The internship pays approximately $12,000 USD (paid hourly), lasts up to 10-12 weeks, and will start around June 1 (depending on your availability, applications are open now, and close at the end of February. To qualify, you must currently be a student (broadly construed - if you think you’re a student, you probably qualify) and have some experience writing code in R and using Git and GitHub. To demonstrate these skills, your application needs to include a link to a package, Shiny app, or data analysis repository on GitHub. It’s OK if you create something specifically for this application: we just want to know that you’re already familiar with the mechanics of collaborative development in R.

RStudio is a geographically distributed team which means you can be based anywhere in the United States (we hope to expand the program to support interns in other countries next year). This means that unless you are based in Boston or Seattle, you will be working 100% remotely, though you will meet with your mentor regularly online, and we will pay for you to travel to one face-to-face work sprint with them.

We are recruiting interns for the following projects:

Calibrated Peer Review - Prototype some tools to conduct experiments to see whether calibrated peer review is a useful and feasible feedback strategy in introductory data science classes and industry workshops. (Mine Çetinkaya-Rundel)

Tidy Blocks - Prototype and evaluate a block-based version of the tidyverse so that young students can do simple analysis using an interface like Scratch. (Greg Wilson)

Data Science Training for Software Engineers - Develop course materials to teach basic data analysis to programmers using software engineering problems and data sets. (Greg Wilson)

Tidy Practice - Develop practice projects for learners to tackle to practice tidyverse (or other) skills using interesting real-world data. (Alison Hill)

Teaching and Learning with RStudio - Create a one-stop guide to teaching with RStudio similar to Teaching and Learning with Jupyter (https://jupyter4edu.github.io/jupyter-edu-book/) (Alison Hill)

Grader Enhancements - grader works with learnr tutorials to grade student code. This project will enhance this ambitious project to help grader identify students’ exact mistakes so that it can help students do better. (Garrett Grolemund)

Object Scrubbers - A lot of R objects contain elements that could be recreated and these can result in large object sizes for large data sets. Also, terms, formulas, and other objects can carry the entire global environment with them when they are saved. This internship would help write a set of methods that would scrub different types of objects to reduce their size on disk. (Max Kuhn and Davis Vaughan)

Production Testing Tools for Data Science Pipelines - This project will build on “applicability domain” methods from computational chemistry to create functions that can be included in a dplyr pipeline to perform statistical checks on data in production. (Max Kuhn)

Shiny Enhancements - There are a several Shiny and Shiny-related projects that are available, depending on the intern’s interests and and skill set. Possible topics include: Shiny UI enhancements, improving performance bottlenecks by rewriting in C and C++, fixing bugs, and creating a set of higher-order reactives for more sophisticated reactive programming. (Barret Schloerke)
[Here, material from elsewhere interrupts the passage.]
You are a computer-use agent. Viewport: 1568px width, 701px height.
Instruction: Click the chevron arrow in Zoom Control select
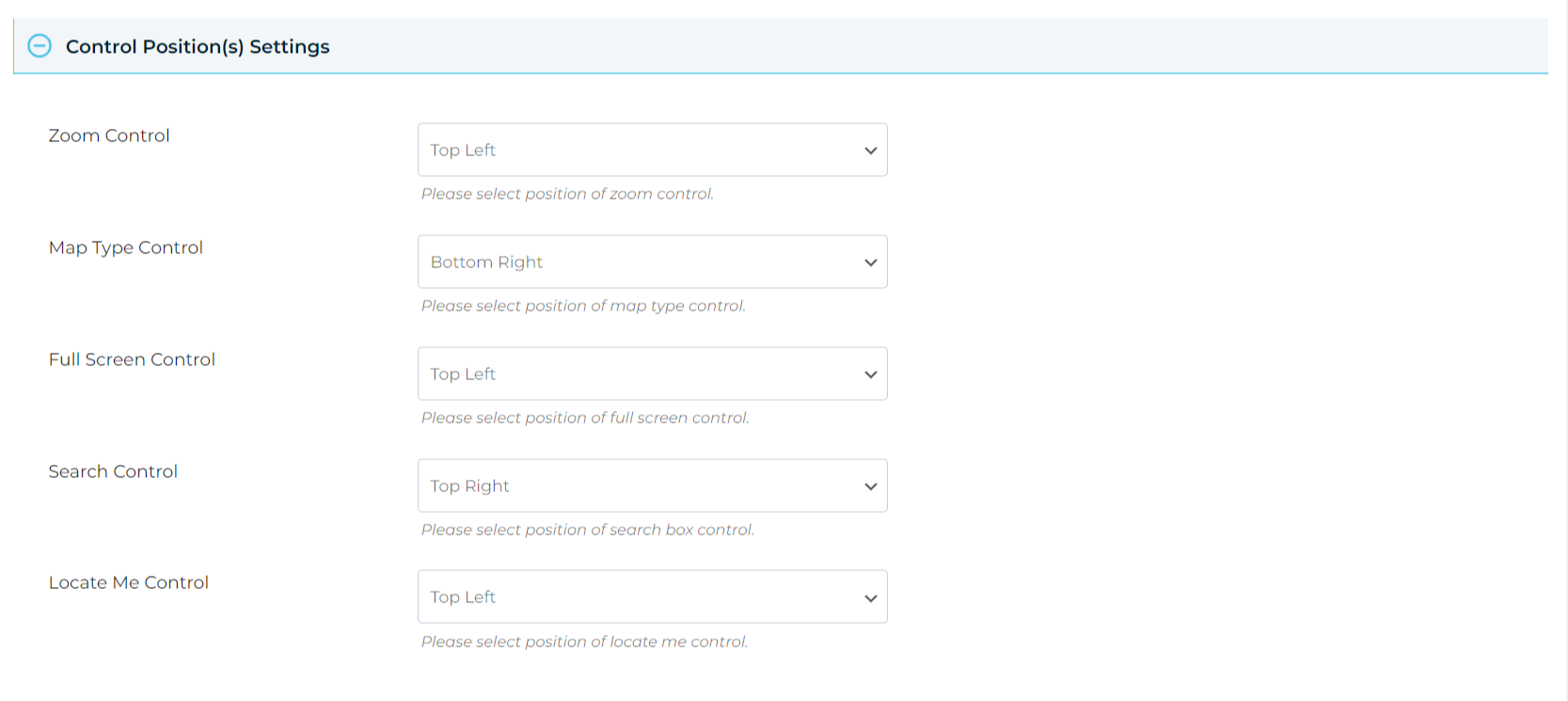pos(870,151)
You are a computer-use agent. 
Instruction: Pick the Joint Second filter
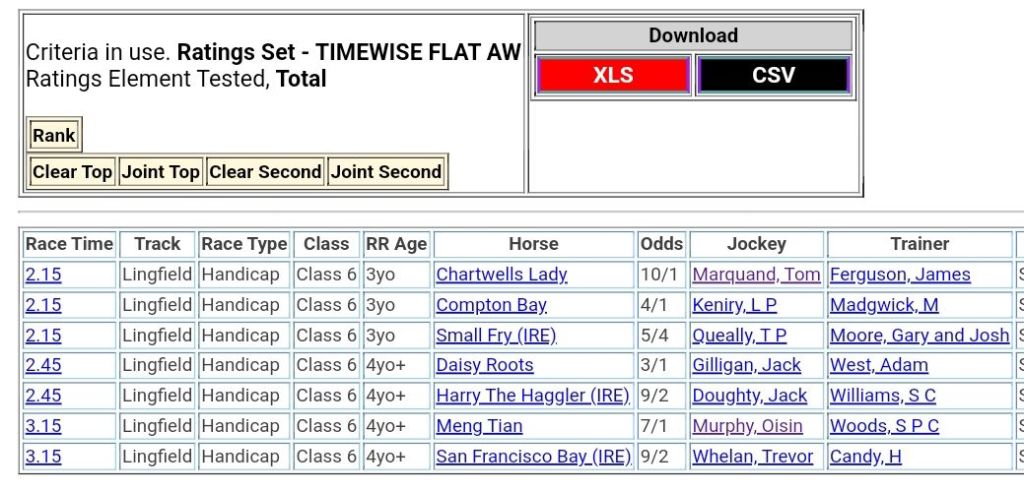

ggplot2 Enhancements - Contribute to ggplot2 or an associated package (like scales). You’ll write R code for graphics, but mostly you’ll learn the challenges of managing a large, popular open source project including the care needed to avoid breaking changes, and actively gardening issues. You work will impact the millions of people who use ggplot2. (Hadley Wickham)

R Markdown Enhancements - R Markdown is a cornerstone product of RStudio used by millions to create documents in their own publishing pipelines. The code base has grown organically over several years; the goal of this project is to refactor it. This involves tidying up inconsistencies in formatting, adding a comprehensive test suite, and improving consistency and coverage of documentation. (Rich Iannone)

Apply now! Application deadline is February 22nd.

RStudio is committed to being a diverse and inclusive workplace. We encourage applicants of different backgrounds, cultures, genders, experiences, abilities and perspectives to apply. All qualified applicants will receive equal consideration without regard to race, color, national origin, religion, sexual orientation, gender, gender identity, age, or physical disability. However, applicants must legally be able to work in the United States.